Al-Qaida s'est implantée en Iraq à la faveur de l'invasion américaine et ne pourra en être éradiquée sans le concours des insurgés jusqu'à présent engagés dans le jihad. Le Président irakien a d'ailleurs tendu la main à tous les groupes armés qui rejetteraient Al-Qaida et son Premier ministre a proposé un « dialogue avec les rebelles ».
L'adversaire le plus déterminé d'Al-Qaida en Afghanistan était le commandant Massoud, un héros du jihad de libération anti-soviétique.

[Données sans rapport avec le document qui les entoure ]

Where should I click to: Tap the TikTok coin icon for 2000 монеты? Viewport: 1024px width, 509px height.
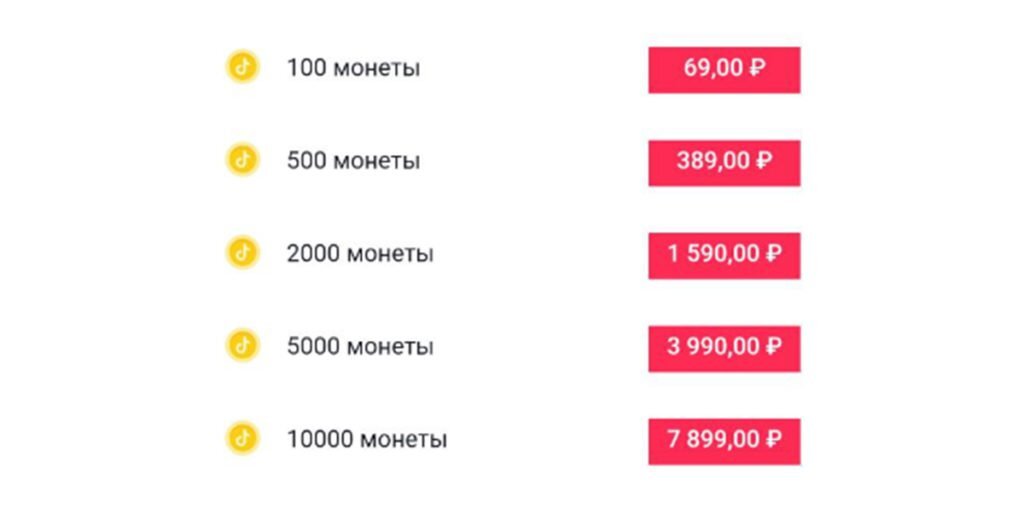(242, 253)
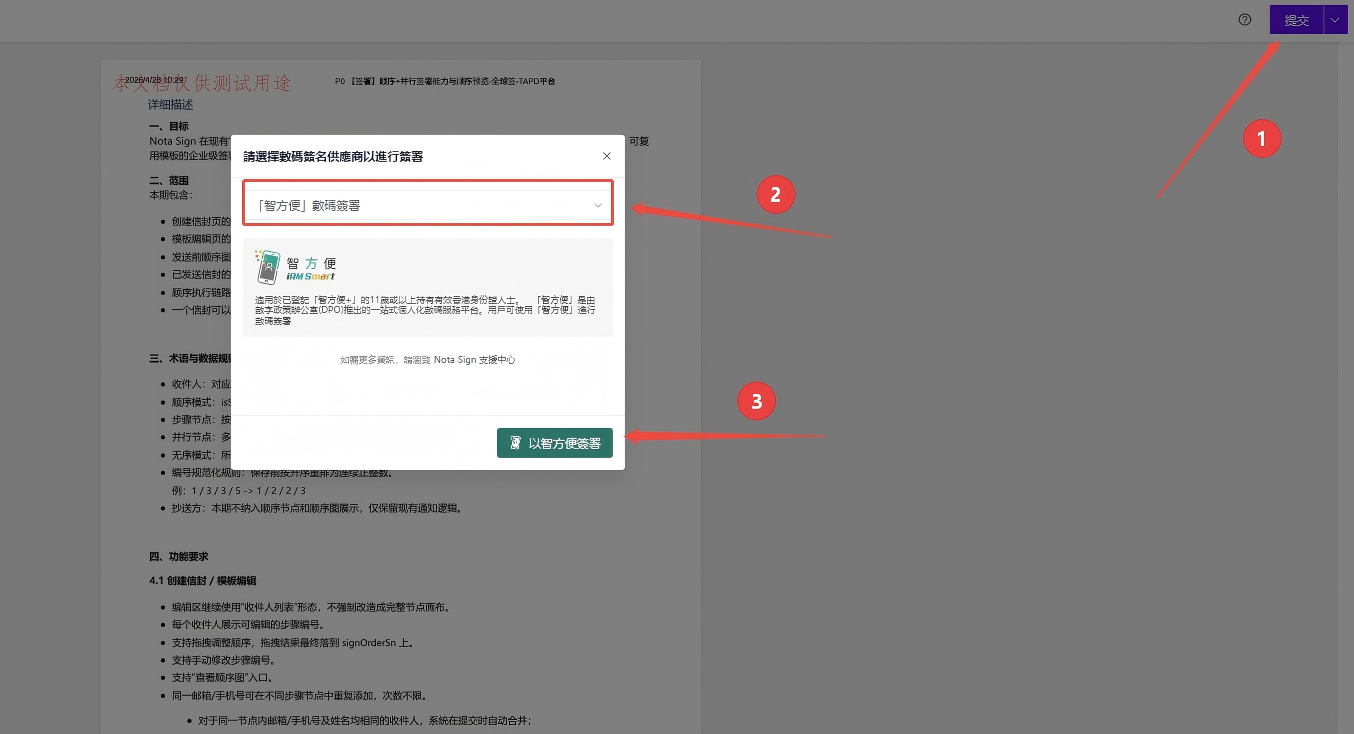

Son assassinat par les sicaires de Ben Laden fut perpétré à l'avant-veille du 11-Septembre et scellait la transformation de l'Afghanistan en premier émirat terroriste de l'Histoire.
Al-Qaida a cherché depuis dix ans à occuper durablement un territoire d'où projeter sa subversion terroriste. Elle nomadise d'une terre de jihad à l'autre pour y vampiriser les combats nationaux et les récupérer dans son jihad global. Tant que ce monopole du jihad lui est disputé, la guerre contre le terrorisme a toutes les chances d'être gagnée.
Pour appréhender ce conflit fondamental au coeur du jihad, Jean-Pierre Filiu nous replonge aux racines historiques de l'Islam et brosse pour nous la fresque des jihads de résistance anti-coloniale. Il nous décrit la matrice des jihads contemporains en Afghanistan et l'importation dévastatrice en Bosnie, en Tchétchénie et au Cachemire de jihads qui y ont imposé leur joug à la population locale.
Etrillée en Arabie saoudite, Al-Qaida a échoué avec Zarqaoui à exporter son jihad global en Jordanie. Et c'est en Iraq que l'organisation de Ben Laden, contestée au nom même du jihad, joue son avenir à quitte ou double.
Comprendre les enjeux réels et les frontières de cette guerre des jihads, telle est l'ambition de ce livre nourri aux meilleures sources.